The model's visual understanding capabilities are a key strength, allowing it to excel at tasks like interpreting medical images and diagrams. This sets it apart from language-only models that may struggle with visual inputs.

## What can I use it for?

Researchers and developers working on biomedical applications could use `llava-med-7b-delta` for a variety of projects, such as:

- **Medical image analysis**: The model could be used to build tools that analyze medical images, such as X-rays or MRI scans, and provide insights or recommendations.
- **Biomedical question answering**: The model could be integrated into chatbots or virtual assistants to answer questions about medical conditions, treatments, or procedures.
- **Multimodal medical education**: The model could be used to create interactive learning experiences that combine text, images, and video to teach medical concepts.

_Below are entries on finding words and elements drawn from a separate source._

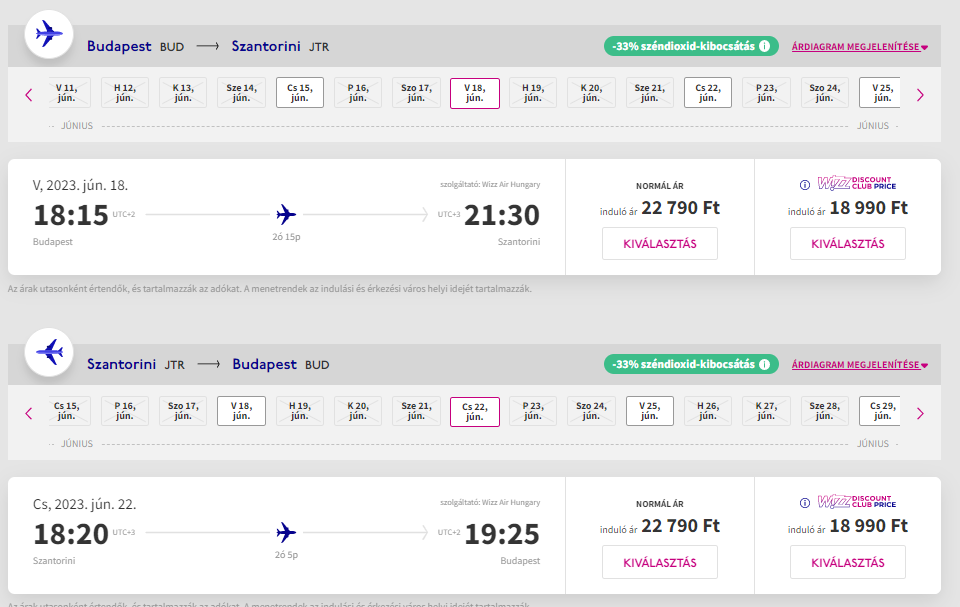The image size is (960, 607).
Task: Choose normal price 22 790 Ft outbound Kiválasztás
Action: coord(659,244)
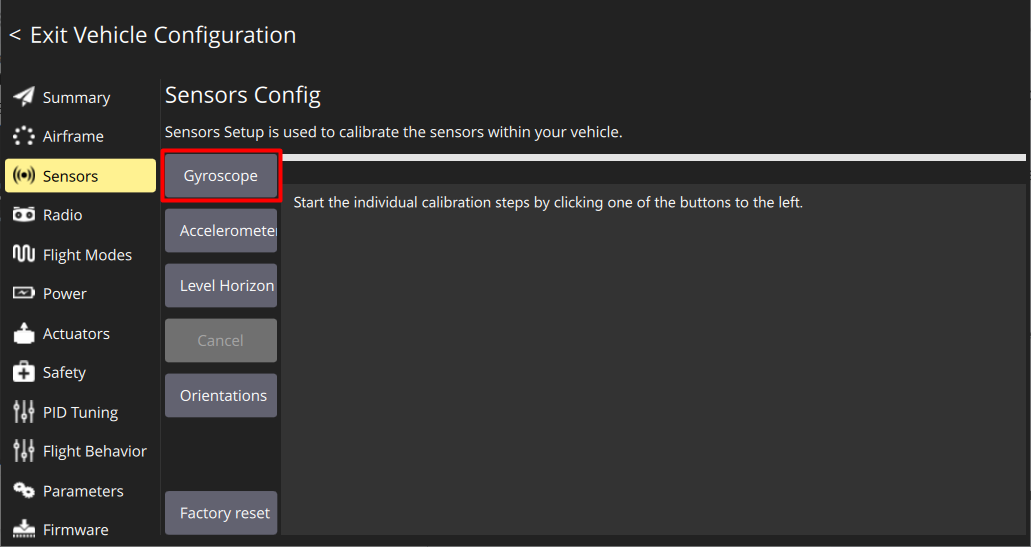The width and height of the screenshot is (1031, 547).
Task: Click the Radio controller icon in sidebar
Action: 24,215
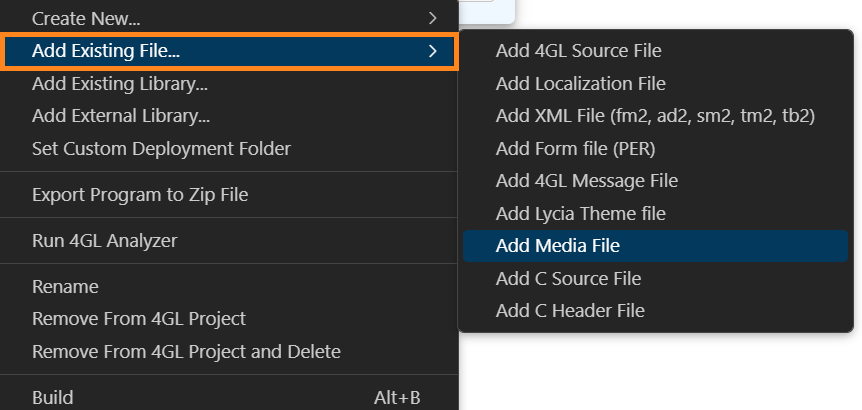Expand the Create New submenu arrow
This screenshot has width=862, height=410.
(x=432, y=18)
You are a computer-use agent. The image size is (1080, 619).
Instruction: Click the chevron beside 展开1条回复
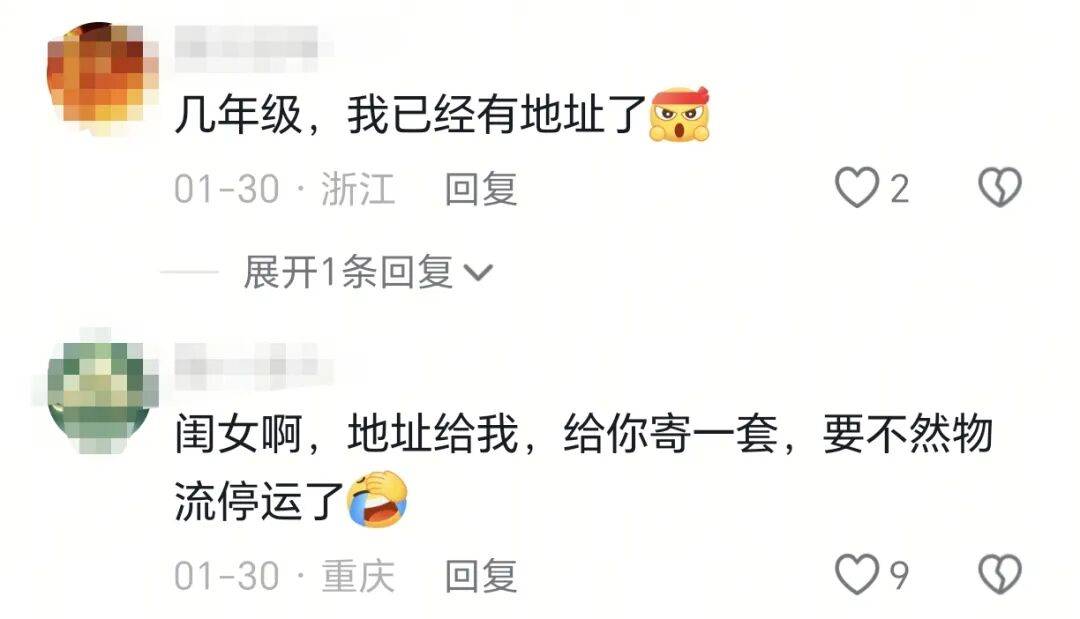click(x=479, y=273)
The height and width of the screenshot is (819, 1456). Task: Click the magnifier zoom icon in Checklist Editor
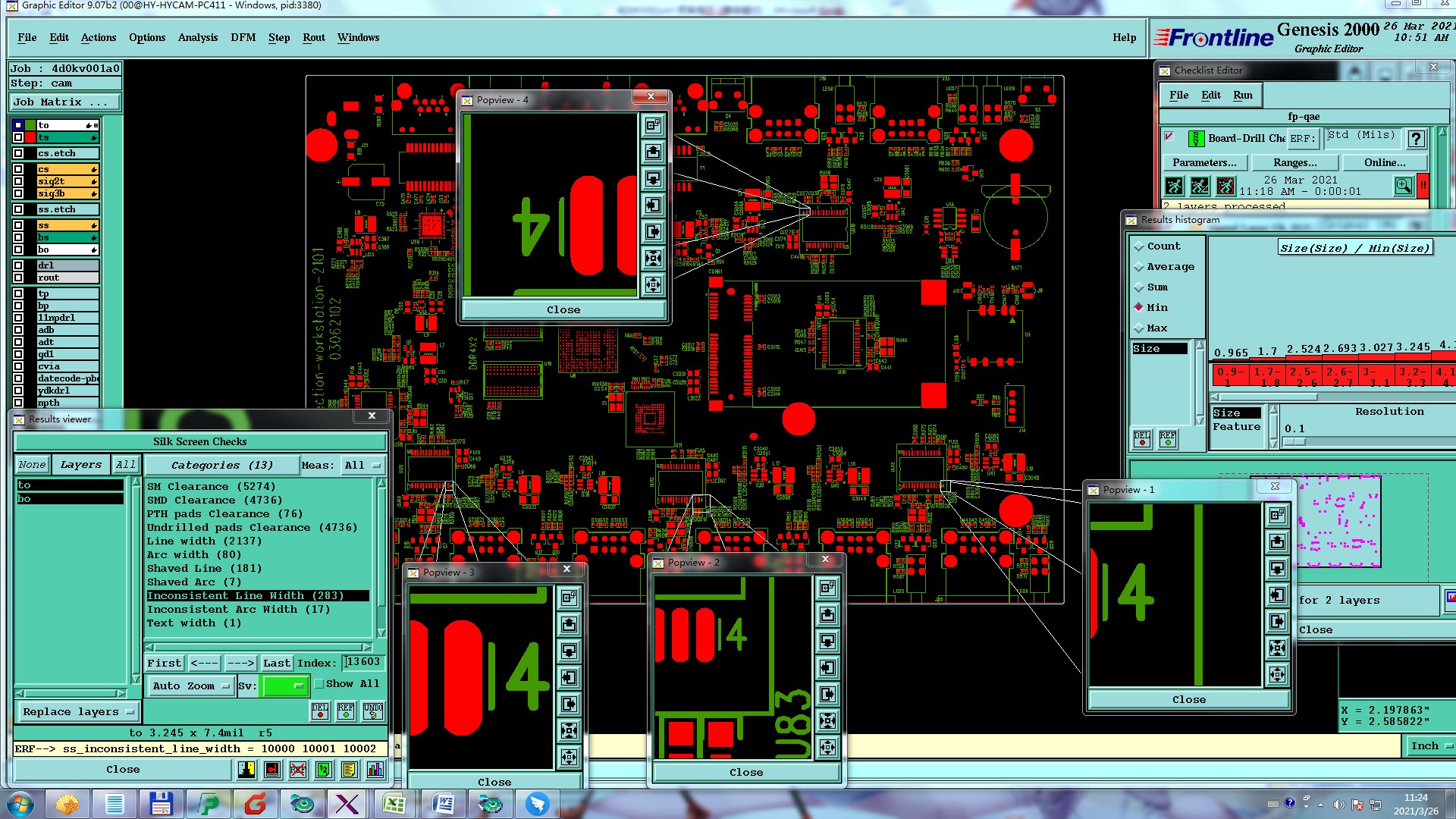pyautogui.click(x=1403, y=185)
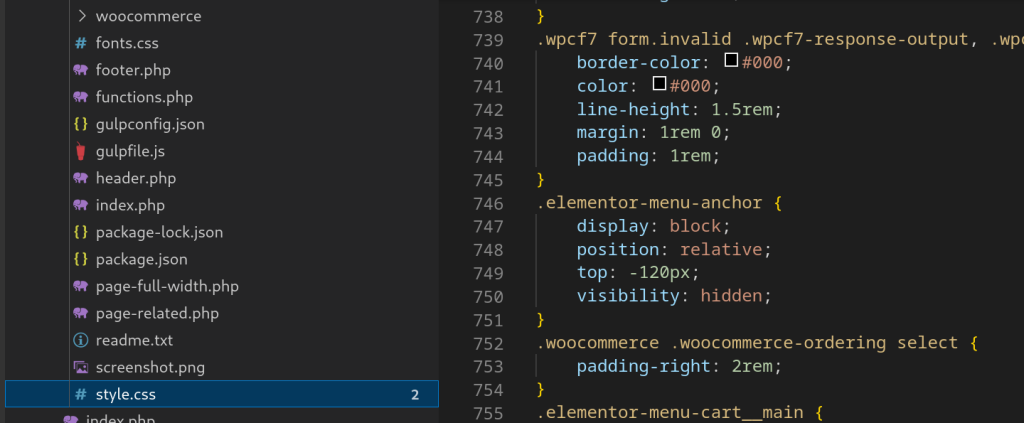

However, it's important to note that the model should only be used for research purposes and not for any clinical or deployed applications, as it has not been thoroughly tested for real-world use.

## Things to try

One interesting aspect of `llava-med-7b-delta` is its ability to combine visual and language understanding to tackle complex biomedical tasks. For example, you could try prompting the model with a medical image and asking it to provide a step-by-step explanation of the procedure or condition depicted. This would showcase the model's capacity to integrate its knowledge of both visual and textual information.

Another avenue to explore would be using the model for creative or exploratory tasks, such as generating medical illustrations or diagrams based on textual descriptions. This could inspire new ways of visualizing and communicating biomedical concepts.

Ultimately, the versatility of `llava-med-7b-delta` makes it a valuable tool for researchers and developers working to advance the state of the art in biomedical artificial intelligence.